=== Section Start ===
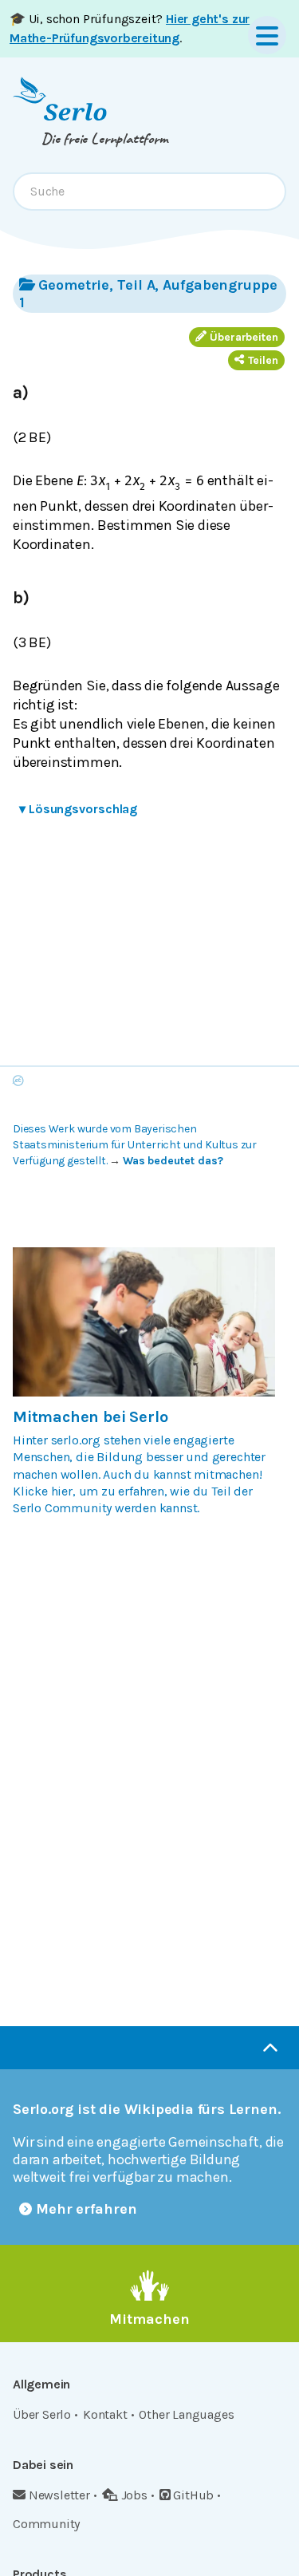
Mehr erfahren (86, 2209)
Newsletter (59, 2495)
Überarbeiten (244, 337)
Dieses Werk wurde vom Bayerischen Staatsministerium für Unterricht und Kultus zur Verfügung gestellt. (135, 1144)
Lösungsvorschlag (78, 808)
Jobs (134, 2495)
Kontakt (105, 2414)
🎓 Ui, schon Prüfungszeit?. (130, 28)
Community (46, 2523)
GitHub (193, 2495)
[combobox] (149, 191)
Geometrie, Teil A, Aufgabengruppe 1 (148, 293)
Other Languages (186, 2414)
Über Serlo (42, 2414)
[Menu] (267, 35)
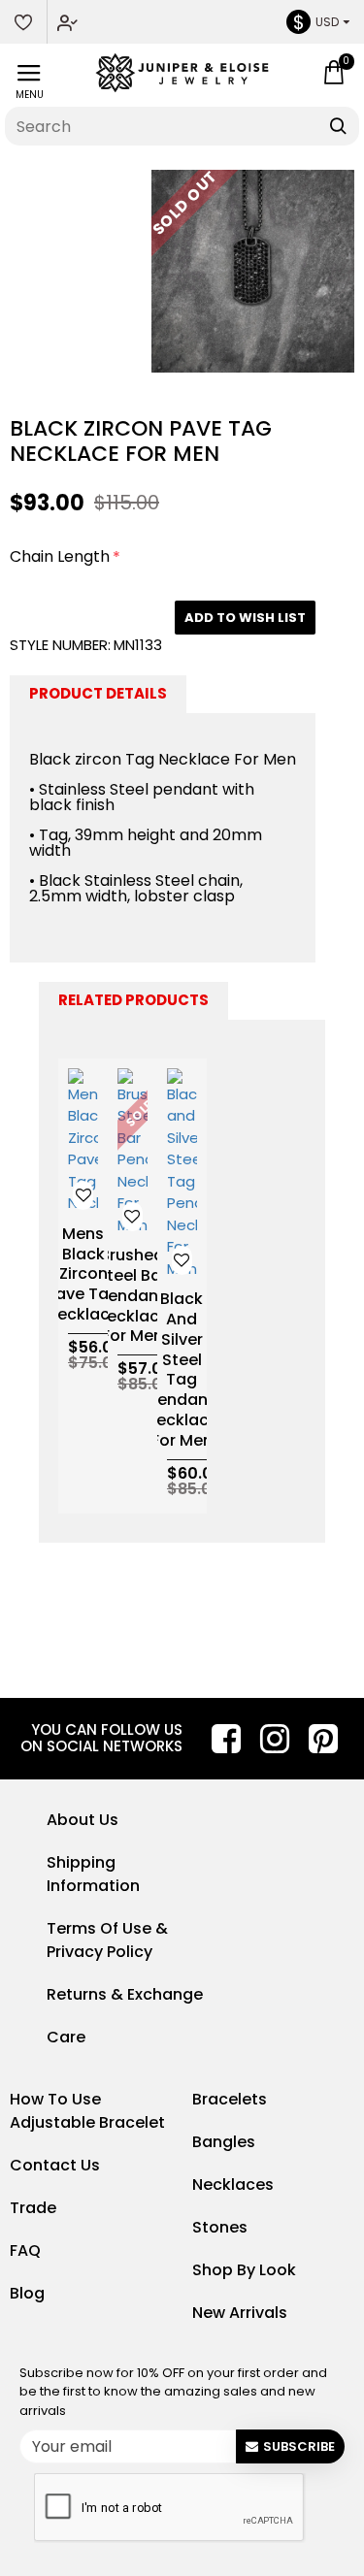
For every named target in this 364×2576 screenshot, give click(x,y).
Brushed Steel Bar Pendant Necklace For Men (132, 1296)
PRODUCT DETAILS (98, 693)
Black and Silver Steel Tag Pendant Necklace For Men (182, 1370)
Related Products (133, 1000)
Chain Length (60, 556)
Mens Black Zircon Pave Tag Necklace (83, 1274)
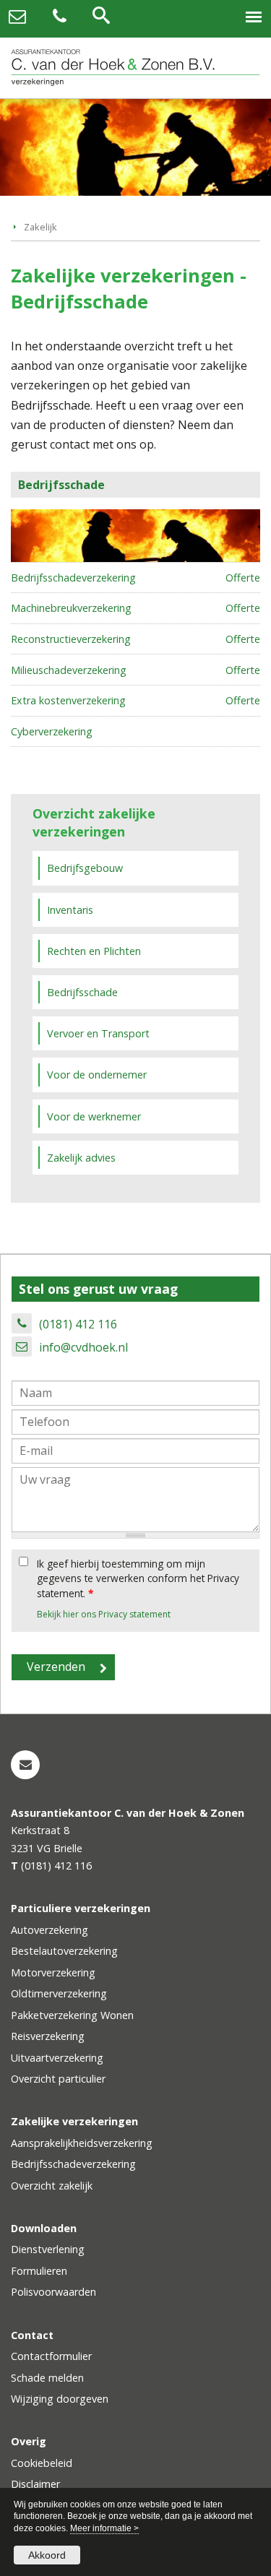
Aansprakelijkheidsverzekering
=== Section End ===
Quote every entry exactly, with the pictures omitted.

Mehr erfahren (86, 2209)
Newsletter (59, 2495)
Überarbeiten (244, 337)
Dieses Werk wurde vom Bayerischen Staatsministerium für Unterricht und Kultus zur Verfügung gestellt. (135, 1144)
Lösungsvorschlag (78, 808)
Jobs (134, 2495)
Kontakt (105, 2414)
🎓 Ui, schon Prüfungszeit?. (130, 28)
Community (46, 2523)
GitHub (193, 2495)
[combobox] (149, 191)
Geometrie, Teil A, Aufgabengruppe 1 (148, 293)
Other Languages (186, 2414)
Über Serlo (42, 2414)
[Menu] (267, 35)
For every named target in this 364×2576 screenshot, give click(x,y).
Brushed Steel Bar Pendant Necklace For Men (132, 1296)
PRODUCT DETAILS (98, 693)
Black and Silver Steel Tag Pendant Necklace For Men (182, 1370)
Related Products (133, 1000)
Chain Length (60, 556)
Mens Black Zircon Pave Tag Necklace (83, 1274)
Aansprakelijkheidsverzekering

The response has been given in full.